Meta announced on June 22 that Kunal Shah, founder of Indian fintech company Cred, will succeed Will Cathcart as head of WhatsApp after nearly seven years in the role [1, 2, 3, 4]. Cathcart will take on a new position at Meta focused on building products using artificial intelligence, saying "WhatsApp is in the strongest position it’s ever been — and that felt like the right moment to step back" [5].

Cred, based in Bengaluru, rewards users for timely credit card payments and has about 17 million users since its founding in 2018 by Shah, who also previously founded another Indian payments startup, FreeCharge [6, 7, 2]. Meta is investing $900 million to acquire a roughly 20% minority stake in Cred as part of the leadership transition [5, 8, 1, 2]. Despite the investment, Shah emphasized Meta will have no access to Cred's member data [6].

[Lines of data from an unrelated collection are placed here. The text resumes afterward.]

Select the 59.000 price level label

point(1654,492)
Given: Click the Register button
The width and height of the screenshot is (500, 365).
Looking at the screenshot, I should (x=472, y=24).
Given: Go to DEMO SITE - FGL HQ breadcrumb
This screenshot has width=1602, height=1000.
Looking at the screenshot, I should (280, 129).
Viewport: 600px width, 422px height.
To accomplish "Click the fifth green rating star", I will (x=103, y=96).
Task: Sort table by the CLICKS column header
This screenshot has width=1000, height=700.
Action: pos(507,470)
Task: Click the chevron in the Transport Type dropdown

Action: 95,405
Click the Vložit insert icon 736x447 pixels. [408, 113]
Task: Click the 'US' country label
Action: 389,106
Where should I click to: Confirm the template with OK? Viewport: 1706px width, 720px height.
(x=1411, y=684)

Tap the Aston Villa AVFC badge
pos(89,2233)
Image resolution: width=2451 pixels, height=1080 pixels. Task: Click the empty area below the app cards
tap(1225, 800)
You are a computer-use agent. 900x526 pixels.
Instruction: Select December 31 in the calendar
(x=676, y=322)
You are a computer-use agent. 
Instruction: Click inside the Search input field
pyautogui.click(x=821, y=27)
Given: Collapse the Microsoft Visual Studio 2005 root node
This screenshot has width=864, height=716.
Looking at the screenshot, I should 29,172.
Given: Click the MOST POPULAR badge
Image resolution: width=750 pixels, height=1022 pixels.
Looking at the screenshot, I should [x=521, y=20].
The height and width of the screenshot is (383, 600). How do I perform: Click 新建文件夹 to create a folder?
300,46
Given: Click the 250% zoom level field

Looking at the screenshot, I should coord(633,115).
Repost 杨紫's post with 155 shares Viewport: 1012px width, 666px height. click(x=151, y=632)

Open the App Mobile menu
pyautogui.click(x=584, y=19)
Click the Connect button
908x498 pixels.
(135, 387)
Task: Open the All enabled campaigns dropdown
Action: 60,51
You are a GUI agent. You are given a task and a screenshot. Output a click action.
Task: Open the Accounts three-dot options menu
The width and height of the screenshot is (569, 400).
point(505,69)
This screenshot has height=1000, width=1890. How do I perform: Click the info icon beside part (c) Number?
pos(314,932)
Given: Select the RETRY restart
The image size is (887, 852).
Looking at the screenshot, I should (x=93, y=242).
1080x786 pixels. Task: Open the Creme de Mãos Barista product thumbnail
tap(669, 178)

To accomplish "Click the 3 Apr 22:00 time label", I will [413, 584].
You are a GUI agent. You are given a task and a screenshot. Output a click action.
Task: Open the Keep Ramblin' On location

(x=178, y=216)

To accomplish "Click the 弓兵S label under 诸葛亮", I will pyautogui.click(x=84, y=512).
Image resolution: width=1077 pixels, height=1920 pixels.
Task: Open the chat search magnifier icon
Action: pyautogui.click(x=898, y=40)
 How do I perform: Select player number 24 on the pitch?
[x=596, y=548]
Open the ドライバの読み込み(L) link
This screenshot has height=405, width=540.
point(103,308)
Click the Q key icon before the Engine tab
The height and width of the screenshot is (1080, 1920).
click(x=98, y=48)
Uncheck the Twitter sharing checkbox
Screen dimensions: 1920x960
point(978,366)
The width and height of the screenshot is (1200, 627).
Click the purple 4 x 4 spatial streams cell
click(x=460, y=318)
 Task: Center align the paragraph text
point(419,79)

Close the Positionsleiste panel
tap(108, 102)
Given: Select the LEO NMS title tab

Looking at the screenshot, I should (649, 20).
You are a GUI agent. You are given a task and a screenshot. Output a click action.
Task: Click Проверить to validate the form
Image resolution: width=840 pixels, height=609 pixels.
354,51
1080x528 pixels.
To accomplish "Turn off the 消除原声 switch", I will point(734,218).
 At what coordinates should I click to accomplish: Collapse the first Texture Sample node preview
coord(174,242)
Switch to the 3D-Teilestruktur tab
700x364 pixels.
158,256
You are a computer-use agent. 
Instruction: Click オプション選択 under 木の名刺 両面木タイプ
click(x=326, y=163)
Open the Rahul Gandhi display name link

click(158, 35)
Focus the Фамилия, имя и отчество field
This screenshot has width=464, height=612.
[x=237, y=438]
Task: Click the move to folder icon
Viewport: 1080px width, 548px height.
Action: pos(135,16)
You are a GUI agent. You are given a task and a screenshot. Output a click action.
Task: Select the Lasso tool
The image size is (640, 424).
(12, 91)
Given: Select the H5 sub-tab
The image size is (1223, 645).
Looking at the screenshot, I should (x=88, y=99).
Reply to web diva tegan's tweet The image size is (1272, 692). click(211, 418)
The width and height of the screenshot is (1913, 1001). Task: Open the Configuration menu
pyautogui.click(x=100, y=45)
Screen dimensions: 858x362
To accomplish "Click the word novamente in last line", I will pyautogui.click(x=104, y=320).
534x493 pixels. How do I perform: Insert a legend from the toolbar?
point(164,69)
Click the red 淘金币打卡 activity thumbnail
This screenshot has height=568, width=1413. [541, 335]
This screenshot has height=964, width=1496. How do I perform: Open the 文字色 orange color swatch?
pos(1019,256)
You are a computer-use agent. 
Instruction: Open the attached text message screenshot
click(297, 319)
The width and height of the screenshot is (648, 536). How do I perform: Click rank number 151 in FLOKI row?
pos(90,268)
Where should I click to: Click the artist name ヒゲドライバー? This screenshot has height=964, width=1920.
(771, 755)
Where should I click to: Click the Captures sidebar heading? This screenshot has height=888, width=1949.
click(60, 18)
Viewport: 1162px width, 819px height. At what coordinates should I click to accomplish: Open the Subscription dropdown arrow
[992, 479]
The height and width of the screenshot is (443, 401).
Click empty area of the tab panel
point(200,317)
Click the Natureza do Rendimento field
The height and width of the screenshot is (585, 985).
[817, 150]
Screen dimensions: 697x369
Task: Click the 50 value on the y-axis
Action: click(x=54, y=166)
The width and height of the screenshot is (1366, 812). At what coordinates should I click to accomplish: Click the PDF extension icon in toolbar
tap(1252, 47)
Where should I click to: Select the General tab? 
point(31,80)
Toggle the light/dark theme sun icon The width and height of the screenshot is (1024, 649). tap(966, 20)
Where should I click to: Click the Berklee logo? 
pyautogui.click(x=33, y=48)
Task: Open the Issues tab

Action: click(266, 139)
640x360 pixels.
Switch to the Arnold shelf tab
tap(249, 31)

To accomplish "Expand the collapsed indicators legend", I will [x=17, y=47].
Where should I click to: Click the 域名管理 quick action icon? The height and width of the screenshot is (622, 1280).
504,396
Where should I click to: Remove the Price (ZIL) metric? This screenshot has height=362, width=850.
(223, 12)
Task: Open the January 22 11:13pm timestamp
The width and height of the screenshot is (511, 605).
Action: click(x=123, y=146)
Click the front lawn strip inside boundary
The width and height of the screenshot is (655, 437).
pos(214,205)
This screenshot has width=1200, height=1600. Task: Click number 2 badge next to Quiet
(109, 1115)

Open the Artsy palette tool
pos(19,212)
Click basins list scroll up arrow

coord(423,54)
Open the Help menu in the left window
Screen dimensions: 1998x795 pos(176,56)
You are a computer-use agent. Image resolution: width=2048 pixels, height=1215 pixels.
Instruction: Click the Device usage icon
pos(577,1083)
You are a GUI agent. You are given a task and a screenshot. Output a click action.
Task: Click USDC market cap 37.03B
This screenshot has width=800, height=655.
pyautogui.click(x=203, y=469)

WhatsApp has over 3 billion users globally and about 500 million in India, which remains its largest and fastest growing market [6, 5, 7, 3]. Meta aims to expand WhatsApp’s monetization in India and beyond using tools like ads, paid subscriptions, payments, business services, and AI technologies [6, 8, 7]. Meta chief product officer Chris Cox described Shah as "one of India’s most respected entrepreneurs, a serious thinker, and a deeply good person" after consulting market leaders on WhatsApp's direction [9, 3]. Shah will step down as Cred CEO but retain personal shares and relocate to Meta’s Menlo Park headquarters to lead WhatsApp’s next phase [5, 4].

Mark Zuckerberg praised Shah’s "builder mentality and global perspective," calling Cred "one of India’s most important technology companies" and expressing eagerness to "continue to make WhatsApp the best service for billions of people and millions of businesses" [6].

The change comes as WhatsApp faces regulatory scrutiny in India over privacy concerns and data sharing with Meta [6]. Meta values Cred at $4.5 billion post-money following the investment [1, 3]. On June 22 to 23, Meta completed the $900 million transaction to acquire its stake in Cred [5, 8, 10, 1, 2].